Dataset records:
- Opening Delimiter -

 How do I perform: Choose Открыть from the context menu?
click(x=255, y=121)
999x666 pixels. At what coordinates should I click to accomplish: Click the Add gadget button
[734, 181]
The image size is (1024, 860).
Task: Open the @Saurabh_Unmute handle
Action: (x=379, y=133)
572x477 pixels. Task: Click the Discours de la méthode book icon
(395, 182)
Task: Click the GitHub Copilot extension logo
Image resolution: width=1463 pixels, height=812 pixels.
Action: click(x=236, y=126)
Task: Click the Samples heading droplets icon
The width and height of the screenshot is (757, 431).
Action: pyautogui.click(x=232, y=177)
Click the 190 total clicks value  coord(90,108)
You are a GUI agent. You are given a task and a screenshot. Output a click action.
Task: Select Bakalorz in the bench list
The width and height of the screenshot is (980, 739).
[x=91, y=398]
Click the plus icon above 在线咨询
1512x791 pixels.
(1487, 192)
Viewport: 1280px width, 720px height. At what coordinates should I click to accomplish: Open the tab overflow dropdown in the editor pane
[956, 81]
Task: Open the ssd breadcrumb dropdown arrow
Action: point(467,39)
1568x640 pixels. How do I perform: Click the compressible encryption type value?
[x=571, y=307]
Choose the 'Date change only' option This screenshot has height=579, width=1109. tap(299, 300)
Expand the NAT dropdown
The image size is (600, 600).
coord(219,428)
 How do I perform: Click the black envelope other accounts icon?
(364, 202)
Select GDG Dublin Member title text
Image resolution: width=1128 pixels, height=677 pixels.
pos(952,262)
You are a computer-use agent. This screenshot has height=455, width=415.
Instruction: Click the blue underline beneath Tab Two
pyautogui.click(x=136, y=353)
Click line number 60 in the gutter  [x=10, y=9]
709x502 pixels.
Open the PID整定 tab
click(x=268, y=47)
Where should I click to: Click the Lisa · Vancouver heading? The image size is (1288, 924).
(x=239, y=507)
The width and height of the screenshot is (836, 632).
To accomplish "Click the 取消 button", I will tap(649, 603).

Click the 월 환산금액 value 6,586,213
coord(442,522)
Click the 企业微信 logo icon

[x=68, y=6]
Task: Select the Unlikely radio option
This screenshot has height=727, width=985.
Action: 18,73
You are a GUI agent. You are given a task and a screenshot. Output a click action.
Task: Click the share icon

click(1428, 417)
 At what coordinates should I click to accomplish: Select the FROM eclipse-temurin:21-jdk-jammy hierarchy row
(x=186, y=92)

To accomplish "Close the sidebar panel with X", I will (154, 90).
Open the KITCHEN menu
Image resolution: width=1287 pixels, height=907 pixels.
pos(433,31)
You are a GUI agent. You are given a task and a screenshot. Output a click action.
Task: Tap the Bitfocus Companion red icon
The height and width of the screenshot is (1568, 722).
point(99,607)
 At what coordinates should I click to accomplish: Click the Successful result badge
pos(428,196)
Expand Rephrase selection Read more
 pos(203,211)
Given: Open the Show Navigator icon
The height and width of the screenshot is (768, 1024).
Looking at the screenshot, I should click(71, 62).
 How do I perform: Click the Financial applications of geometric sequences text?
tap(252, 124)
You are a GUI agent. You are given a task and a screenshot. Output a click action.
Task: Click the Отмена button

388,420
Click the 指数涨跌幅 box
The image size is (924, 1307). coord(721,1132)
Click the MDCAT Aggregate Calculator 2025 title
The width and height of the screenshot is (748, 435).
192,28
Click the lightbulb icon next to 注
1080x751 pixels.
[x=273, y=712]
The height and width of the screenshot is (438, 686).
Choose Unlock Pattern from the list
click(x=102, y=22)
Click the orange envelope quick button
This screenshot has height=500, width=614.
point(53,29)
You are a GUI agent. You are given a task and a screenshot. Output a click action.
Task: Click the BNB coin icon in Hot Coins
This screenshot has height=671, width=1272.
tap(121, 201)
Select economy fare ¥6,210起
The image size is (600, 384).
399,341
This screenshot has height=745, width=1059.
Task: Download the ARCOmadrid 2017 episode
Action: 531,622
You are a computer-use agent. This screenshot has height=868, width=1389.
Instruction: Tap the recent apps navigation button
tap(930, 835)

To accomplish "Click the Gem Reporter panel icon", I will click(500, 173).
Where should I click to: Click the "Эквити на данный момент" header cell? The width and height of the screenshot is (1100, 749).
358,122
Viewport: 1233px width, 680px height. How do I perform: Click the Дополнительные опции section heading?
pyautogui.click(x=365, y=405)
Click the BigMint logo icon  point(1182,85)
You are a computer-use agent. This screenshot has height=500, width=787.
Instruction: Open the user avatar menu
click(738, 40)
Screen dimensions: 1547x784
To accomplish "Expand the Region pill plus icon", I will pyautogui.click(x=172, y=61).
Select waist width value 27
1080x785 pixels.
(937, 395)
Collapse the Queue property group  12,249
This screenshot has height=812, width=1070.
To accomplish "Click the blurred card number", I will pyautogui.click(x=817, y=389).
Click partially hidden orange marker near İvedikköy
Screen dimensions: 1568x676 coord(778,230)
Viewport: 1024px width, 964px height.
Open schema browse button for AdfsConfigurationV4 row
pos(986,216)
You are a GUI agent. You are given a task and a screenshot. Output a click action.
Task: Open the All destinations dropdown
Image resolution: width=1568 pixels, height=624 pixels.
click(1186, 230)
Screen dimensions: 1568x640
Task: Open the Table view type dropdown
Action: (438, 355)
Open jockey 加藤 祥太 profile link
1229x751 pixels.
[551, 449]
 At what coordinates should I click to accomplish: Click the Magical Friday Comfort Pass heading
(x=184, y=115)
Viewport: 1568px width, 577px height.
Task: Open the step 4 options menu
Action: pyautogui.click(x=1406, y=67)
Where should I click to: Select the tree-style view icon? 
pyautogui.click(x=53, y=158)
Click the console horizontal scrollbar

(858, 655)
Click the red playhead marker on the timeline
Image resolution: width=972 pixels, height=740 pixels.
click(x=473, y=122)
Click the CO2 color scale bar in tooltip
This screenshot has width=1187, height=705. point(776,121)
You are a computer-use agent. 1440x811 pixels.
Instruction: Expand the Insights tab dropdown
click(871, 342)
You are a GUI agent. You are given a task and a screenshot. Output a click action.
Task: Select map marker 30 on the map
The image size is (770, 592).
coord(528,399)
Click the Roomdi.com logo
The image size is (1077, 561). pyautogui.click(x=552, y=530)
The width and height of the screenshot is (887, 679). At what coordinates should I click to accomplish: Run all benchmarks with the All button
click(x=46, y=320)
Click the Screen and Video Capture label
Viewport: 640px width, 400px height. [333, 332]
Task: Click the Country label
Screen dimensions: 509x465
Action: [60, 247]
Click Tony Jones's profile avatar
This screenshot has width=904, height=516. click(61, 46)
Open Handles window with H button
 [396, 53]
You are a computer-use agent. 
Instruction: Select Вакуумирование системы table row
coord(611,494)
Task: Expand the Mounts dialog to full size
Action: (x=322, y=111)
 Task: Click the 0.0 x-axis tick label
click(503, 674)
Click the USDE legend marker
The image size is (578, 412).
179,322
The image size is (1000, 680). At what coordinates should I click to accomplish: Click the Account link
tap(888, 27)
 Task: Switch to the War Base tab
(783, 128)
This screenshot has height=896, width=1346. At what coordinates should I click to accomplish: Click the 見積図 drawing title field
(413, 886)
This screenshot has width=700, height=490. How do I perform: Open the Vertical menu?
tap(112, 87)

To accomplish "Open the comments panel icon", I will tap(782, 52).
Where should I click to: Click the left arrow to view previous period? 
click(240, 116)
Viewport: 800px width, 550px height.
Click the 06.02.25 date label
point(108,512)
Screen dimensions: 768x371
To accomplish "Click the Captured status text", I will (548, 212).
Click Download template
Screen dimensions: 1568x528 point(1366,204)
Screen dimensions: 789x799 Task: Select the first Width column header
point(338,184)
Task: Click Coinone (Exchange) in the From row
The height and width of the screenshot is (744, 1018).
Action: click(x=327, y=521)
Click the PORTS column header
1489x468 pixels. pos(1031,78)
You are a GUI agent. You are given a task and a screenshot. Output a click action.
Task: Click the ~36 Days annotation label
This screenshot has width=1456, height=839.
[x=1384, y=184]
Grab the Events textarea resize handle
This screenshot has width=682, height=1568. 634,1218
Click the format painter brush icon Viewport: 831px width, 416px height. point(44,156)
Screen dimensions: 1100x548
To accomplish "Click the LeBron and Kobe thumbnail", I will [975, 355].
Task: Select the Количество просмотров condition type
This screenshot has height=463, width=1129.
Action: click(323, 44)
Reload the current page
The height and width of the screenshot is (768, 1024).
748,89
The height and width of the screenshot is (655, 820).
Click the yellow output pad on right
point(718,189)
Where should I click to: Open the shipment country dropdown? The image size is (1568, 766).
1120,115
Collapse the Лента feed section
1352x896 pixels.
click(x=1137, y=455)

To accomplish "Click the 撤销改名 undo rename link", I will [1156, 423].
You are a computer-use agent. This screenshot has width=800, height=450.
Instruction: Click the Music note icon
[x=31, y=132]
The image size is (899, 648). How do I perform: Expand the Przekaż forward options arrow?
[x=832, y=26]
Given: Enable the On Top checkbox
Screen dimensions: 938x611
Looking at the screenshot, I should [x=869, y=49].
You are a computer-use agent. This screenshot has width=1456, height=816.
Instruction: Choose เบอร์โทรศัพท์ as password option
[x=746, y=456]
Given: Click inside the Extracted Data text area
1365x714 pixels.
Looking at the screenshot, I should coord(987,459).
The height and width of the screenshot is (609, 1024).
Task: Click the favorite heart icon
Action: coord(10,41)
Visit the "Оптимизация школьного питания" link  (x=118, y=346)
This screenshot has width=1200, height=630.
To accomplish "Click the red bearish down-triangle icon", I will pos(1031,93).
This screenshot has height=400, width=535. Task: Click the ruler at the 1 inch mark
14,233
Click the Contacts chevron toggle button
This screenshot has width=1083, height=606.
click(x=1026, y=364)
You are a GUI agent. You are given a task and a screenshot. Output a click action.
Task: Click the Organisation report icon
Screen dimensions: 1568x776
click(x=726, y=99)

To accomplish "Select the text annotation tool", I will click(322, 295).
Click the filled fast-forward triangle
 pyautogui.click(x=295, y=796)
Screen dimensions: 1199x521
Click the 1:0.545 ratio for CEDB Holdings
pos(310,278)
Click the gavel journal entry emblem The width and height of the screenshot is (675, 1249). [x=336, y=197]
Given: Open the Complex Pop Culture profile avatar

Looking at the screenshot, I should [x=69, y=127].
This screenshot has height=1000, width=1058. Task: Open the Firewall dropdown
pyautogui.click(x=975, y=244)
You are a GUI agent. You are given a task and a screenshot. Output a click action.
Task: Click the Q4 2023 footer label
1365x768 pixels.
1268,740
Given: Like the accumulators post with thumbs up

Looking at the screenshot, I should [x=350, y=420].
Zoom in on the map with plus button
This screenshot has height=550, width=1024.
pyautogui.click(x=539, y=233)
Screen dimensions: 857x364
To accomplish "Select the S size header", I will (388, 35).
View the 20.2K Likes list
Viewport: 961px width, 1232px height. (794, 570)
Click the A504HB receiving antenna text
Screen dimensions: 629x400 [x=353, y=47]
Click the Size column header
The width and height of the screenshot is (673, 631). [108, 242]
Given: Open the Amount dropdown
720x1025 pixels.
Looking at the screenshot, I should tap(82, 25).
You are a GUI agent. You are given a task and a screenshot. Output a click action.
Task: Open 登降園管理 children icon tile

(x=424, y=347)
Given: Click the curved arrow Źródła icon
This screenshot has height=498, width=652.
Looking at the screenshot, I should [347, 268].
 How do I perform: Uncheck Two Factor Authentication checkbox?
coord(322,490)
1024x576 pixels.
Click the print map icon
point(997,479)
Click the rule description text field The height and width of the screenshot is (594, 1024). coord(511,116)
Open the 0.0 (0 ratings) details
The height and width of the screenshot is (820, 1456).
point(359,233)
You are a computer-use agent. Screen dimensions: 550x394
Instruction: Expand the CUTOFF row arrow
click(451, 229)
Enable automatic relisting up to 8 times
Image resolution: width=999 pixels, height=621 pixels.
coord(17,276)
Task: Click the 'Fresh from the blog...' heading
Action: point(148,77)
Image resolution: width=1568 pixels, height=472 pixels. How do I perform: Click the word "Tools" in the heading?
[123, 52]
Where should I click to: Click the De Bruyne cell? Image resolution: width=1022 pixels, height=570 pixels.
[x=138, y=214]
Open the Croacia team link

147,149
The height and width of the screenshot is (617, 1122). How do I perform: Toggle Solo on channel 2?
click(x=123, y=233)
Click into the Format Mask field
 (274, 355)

- Closing Delimiter -

DESCRIPTION OF THE TASK:
Pull every line containing the word "Enable" out of the entries above.

REPLY TO THE TASK:
Given: Enable the On Top checkbox
Enable automatic relisting up to 8 times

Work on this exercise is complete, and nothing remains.